はじめに
Office TANAKAさんのブログでExcelのSpillについて知りました。
http://officetanaka.net/excel/excel2016/13.htm
Office TANAKAさん、最近ユーチューブを始められたようで、大変有益な動画内容ばかりなのでおすすめです。
このSpill機能はExcelの欠点というか、喉元に引っかかる使いづらさを解消する劇的な機能だと思います。
1つのセルに配列を指定すると、配列の範囲まで自動でオートフィルしてくれます。
(ユーザーにはオートフィルしているように見えても、実際の処理はオートフィルではないかもしれません。
この記事ではオートフィルという言葉を使いますが、適切ではないかもしれません。
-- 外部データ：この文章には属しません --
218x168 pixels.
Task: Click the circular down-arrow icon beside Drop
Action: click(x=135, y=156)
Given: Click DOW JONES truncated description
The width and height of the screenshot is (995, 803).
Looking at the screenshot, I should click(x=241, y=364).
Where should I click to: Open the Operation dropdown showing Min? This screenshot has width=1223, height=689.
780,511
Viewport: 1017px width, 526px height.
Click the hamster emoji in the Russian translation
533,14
)
今までオートフィルを手動でやっていたころは、これ以上は絶対ないデータ行のMAX値+20行くらいまで予め
オートフィルしておいて、MAX値が分からない場合は渋々マクロでオートフィルしていました。
この機能があればもうそんな心配はありません。
Spillの機能とは
実際Spill機能がどう動くのか、テストとしてD列に=C1:C5と打ってみます。
これがSpill実装前は最初のC1のリンクしか現れませんでした。
Enterを押すと、こうなります。
C1からC5、合計5つの配列を渡したことで、5つ分のオートフィルがかけられました。
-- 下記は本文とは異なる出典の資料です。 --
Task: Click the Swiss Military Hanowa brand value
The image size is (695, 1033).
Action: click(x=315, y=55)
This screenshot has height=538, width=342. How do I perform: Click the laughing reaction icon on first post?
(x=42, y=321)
青線で囲まれた部分がSpillによって表示された部分です。
※もし選択配列がそのまま参照されていなかったらSpill実装されていません。残念
オートフィルの途中に文字を入れようとすると、「何割り込んでんじゃボケェ」と怒られます。
次に、Spill機能とROW関数を使って列番号を出してみましょう。
見出し行はカウントしないので返り値を-1します。
実行すると、
=ROW(C2)-1から=ROW(C5)-1までの値をC2からC5の行まで繰り返します。
動的に行数を指定する
次に この式をINDIRECT関数と組み合わせることで、
「必要な行数だけ動的にオートフィルできる」ことが実現できます。
INDIRECT関数は、「文字列として渡した情報をセルの参照として使用できる」関数です。
どういうことか見ていきましょう。
この場合、動的に変化させたい部分は、=ROW(C2:C5)-1 の内の、C5内の5の数字です。
この数字を変化させて、=ROW(C2:C10)-1 にしたり、=ROW(C2:C100)-1に変化させるのが目的です。
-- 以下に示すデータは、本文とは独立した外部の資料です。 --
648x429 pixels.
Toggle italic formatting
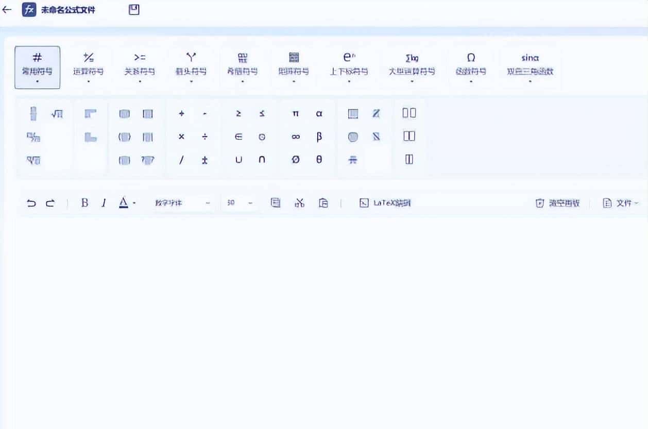104,202
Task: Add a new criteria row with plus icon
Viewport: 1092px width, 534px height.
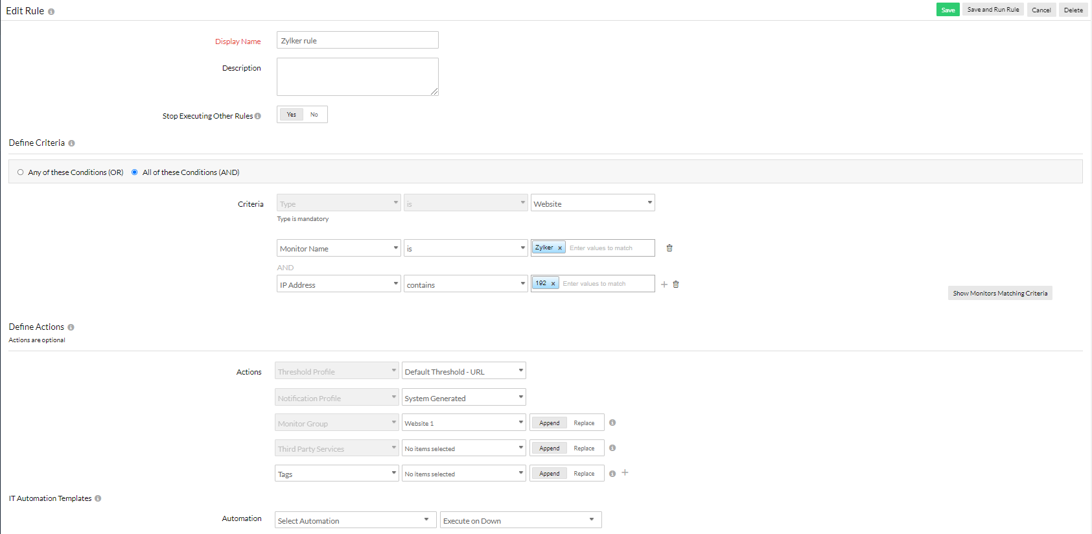Action: tap(664, 284)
じゃあC5に&演算子を使って、直接関数で出た数字を足していけばいいんじゃね?
と思ってセルの参照にそのまま数字を足そうとすると…
エラーになります。
Excel側が、「"C2"から"C5+1"番地ってなんやねん」と認識している為です。
Excelにこれを認識させるには、「"C2"から"C6"番地」ときちんと変換して渡してあげなければいけません。
これを解決してくれるのがINDIRECT関数です。
さっそくやってみましょう。INDIRECT関数の引数に参照先を文字列で渡します。
こうするとしっかり"C2:C6"の配列が渡され、Spill機能で増行分が返ってきました。
これを踏まえてC列に何か文字が打ち込まれたら、B列にid番号を返すというのをやってみましょう
COUNTA関数で空白以外のセルをカウントし、見出し行はカウントしないので-1としています。
できました。
これで、行数に入力した数だけid番号を自動で返すことが出来ました。
注意点として、データの間に空白行を作ってしまうと正しく表示されません。
おわりに
他の新機能には重複を削除したり、並べ替えをしたり出来るような
「これを待ってた」と言いたくなるような数々の機能が実装されました。
私の過去に作ってきたExcelツールもSpill機能の登場で見直さなければいけない部分が多々出てきました。
欲を言えば、個人的には最終列と最終行を出す関数が欲しいです。
さっきのRow関数に見出し行を引いてーとかちょっとスマートさに欠けますし、
マクロで maxRow = Cells(Rows.count,1).End(xlup).Row とかやるのもう飽きたので・・
=MAXROW関数とか出てくれないですかね;;
Excelは3Dグラフィックが挿入できるようになったり(1つ挿入しただけでファイルサイズが30MBに
跳ね上がったのはビビりましたが)どんどん幅を利かせています。
5Gの普及によりGoogleスプレッドシートによりExcelは淘汰されるだと等の噂もありますが、
むしろExcelがクラウド上でローカルで動作するExcelと大差ないパフォーマンスを見せたらどうでしょうね。
「クラウド上のExcelファイルがサーバーとして使える!」なんて時代も近いのかもしれません。